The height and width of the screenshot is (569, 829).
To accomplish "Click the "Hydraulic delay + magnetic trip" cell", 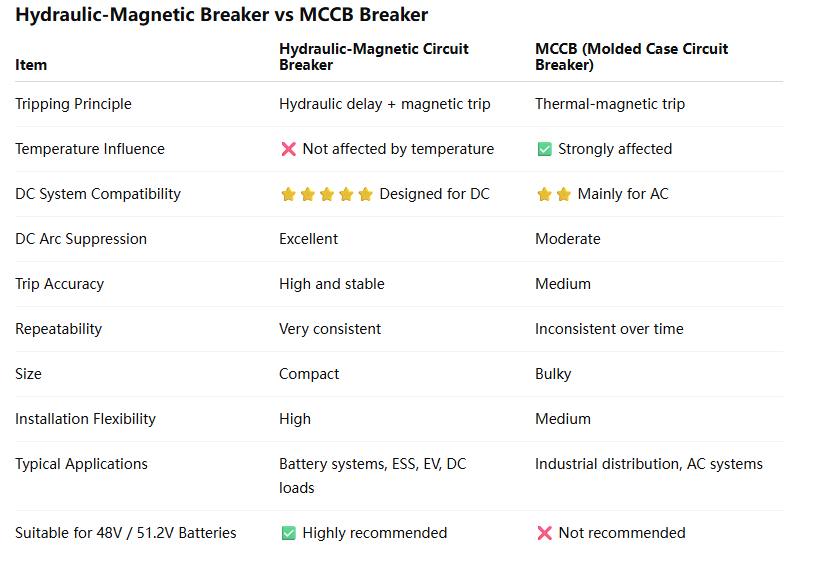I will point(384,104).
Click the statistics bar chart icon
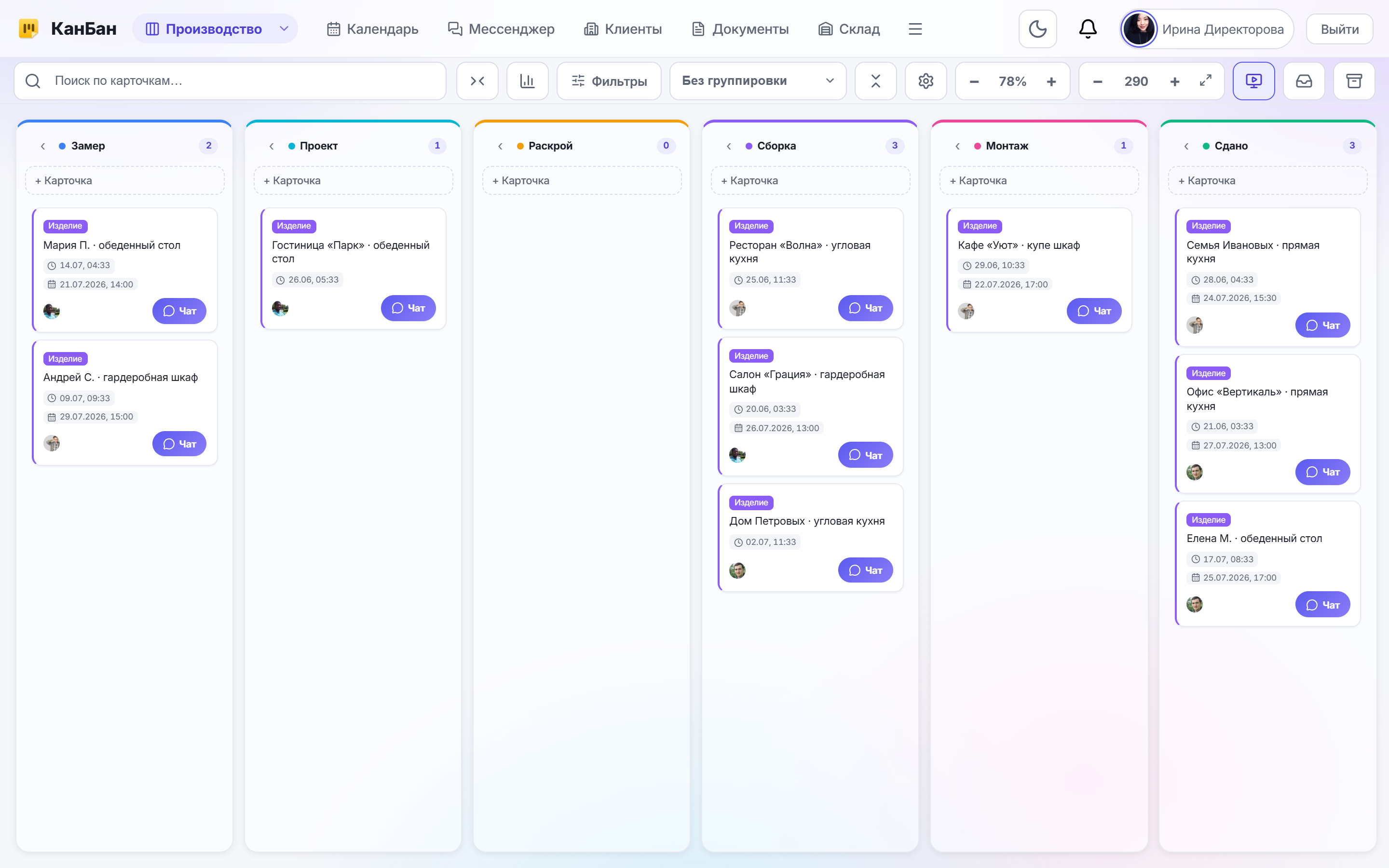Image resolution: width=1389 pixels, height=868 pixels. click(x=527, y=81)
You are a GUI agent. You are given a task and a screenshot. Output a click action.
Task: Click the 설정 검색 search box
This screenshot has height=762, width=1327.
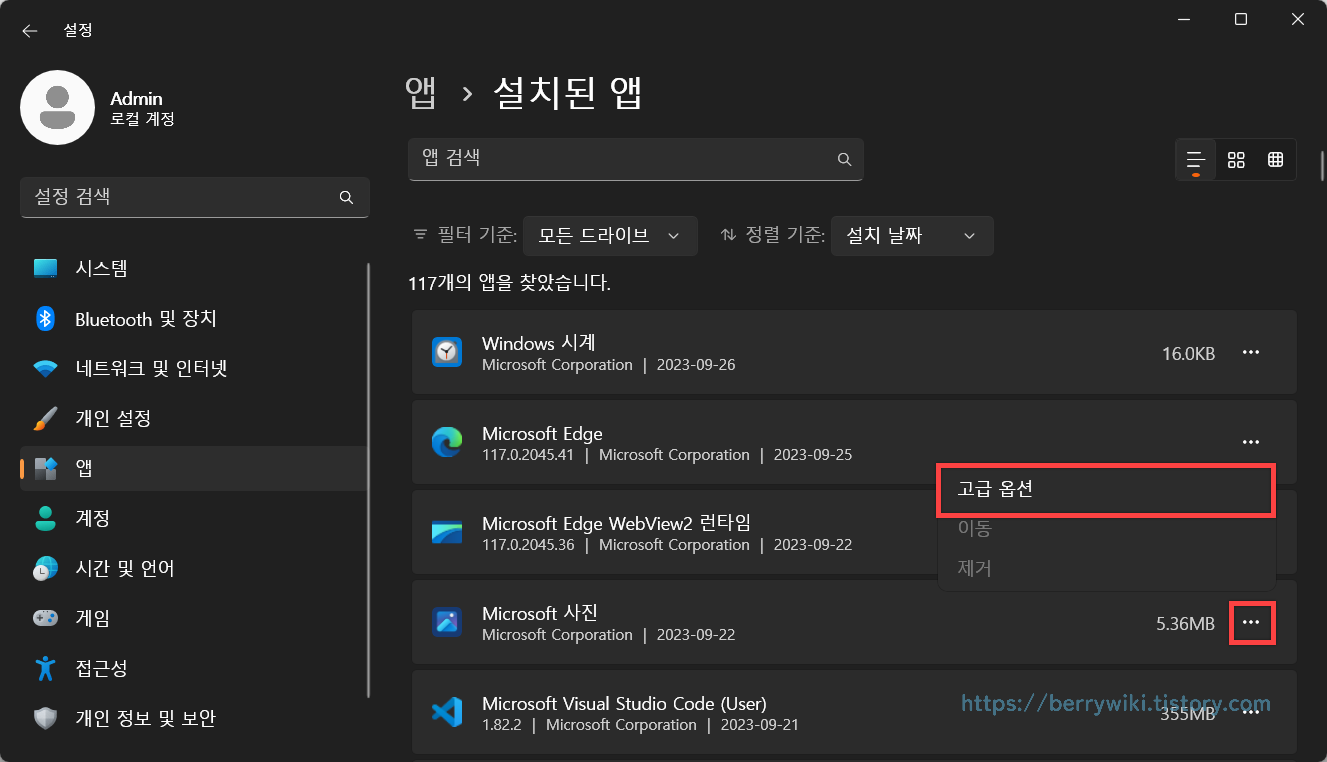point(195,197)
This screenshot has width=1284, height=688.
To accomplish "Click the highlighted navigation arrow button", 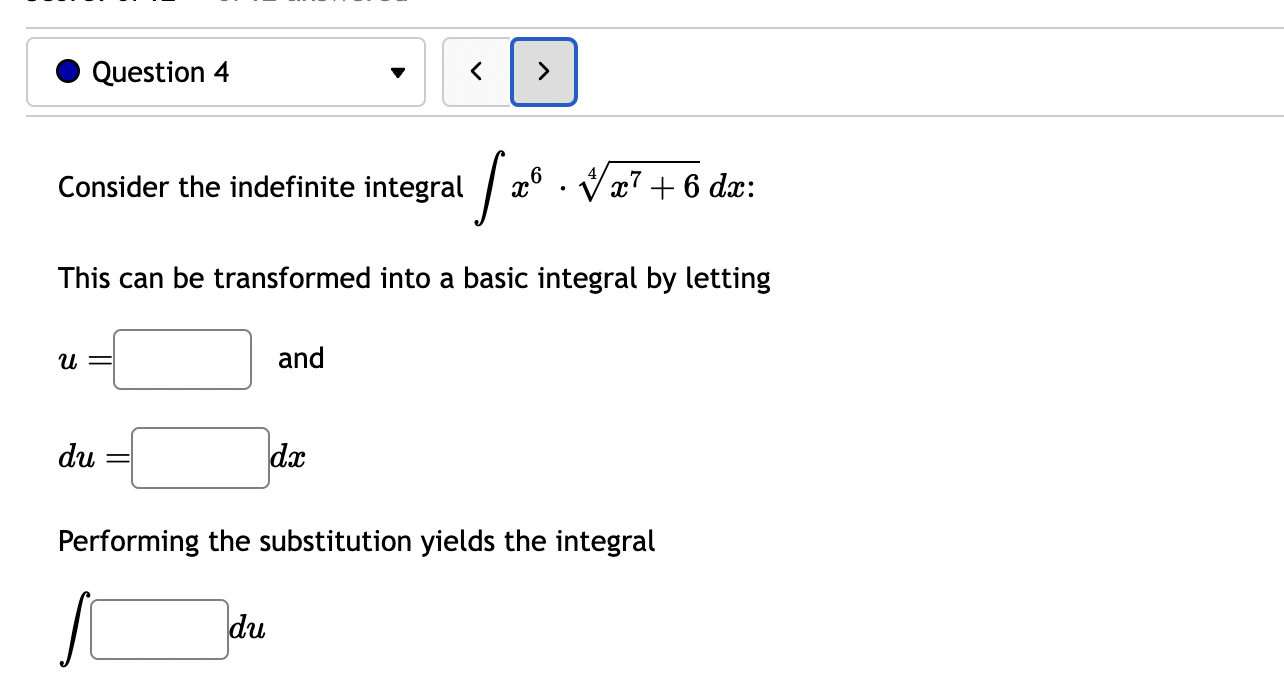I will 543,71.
__________
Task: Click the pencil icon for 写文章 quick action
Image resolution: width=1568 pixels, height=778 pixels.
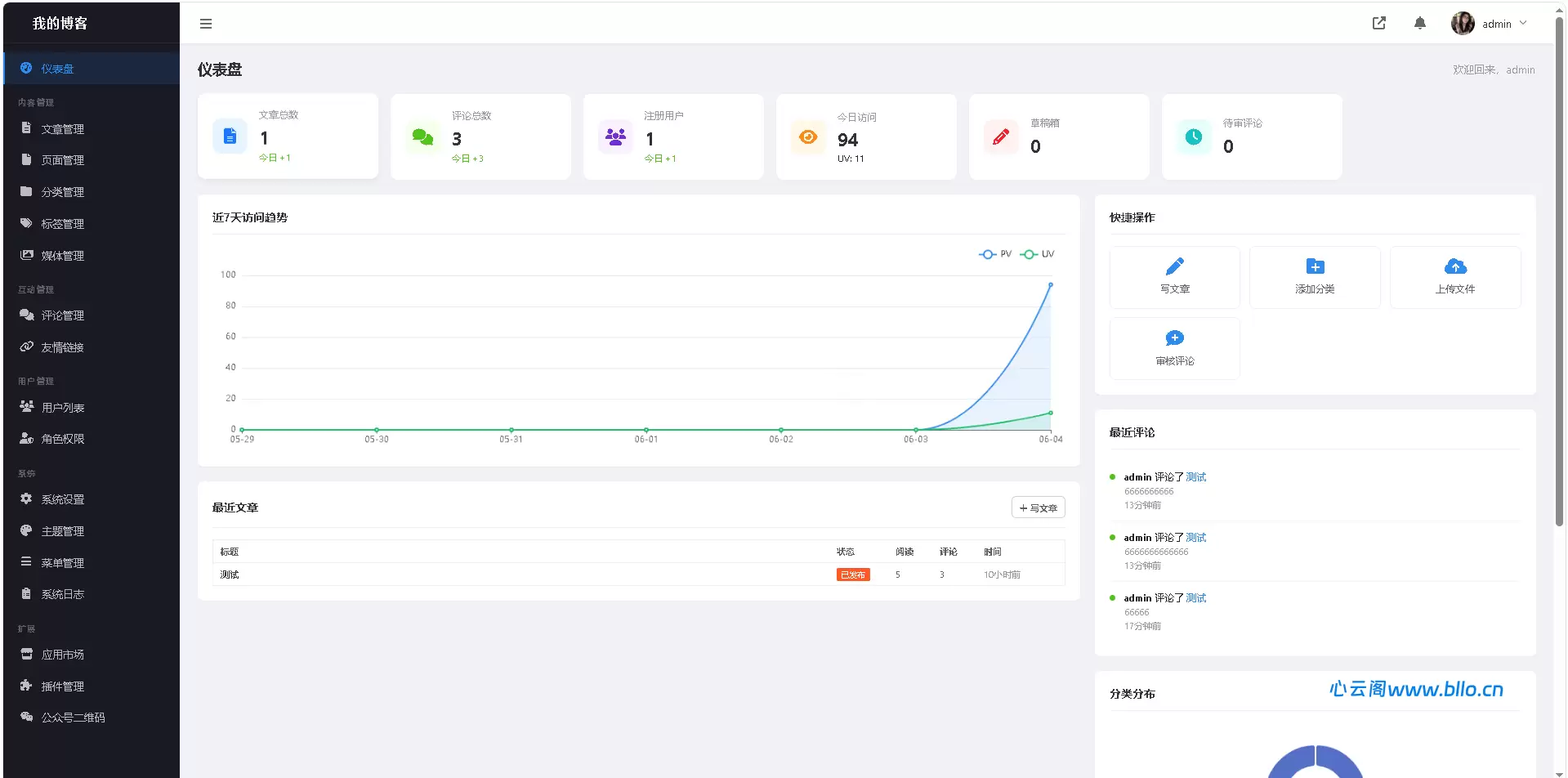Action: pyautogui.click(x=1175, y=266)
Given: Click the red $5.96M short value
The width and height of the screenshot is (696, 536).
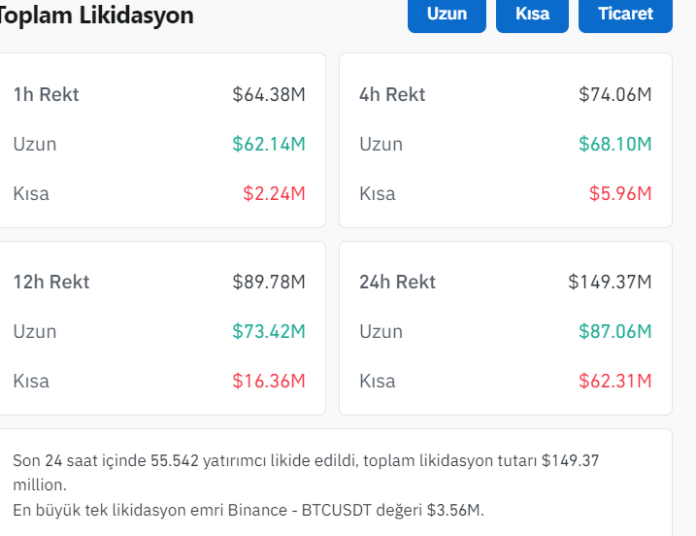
__________
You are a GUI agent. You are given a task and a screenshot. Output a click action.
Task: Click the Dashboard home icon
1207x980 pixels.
__________
Only the lines above starting at the one containing "Given: Click the red $5.96M short value" and ending at the one containing "The width and", both included, are to be returned, exactly as they read.

#### OUTPUT OF THE EXERCISE
Given: Click the red $5.96M short value
The width and height of the screenshot is (696, 536).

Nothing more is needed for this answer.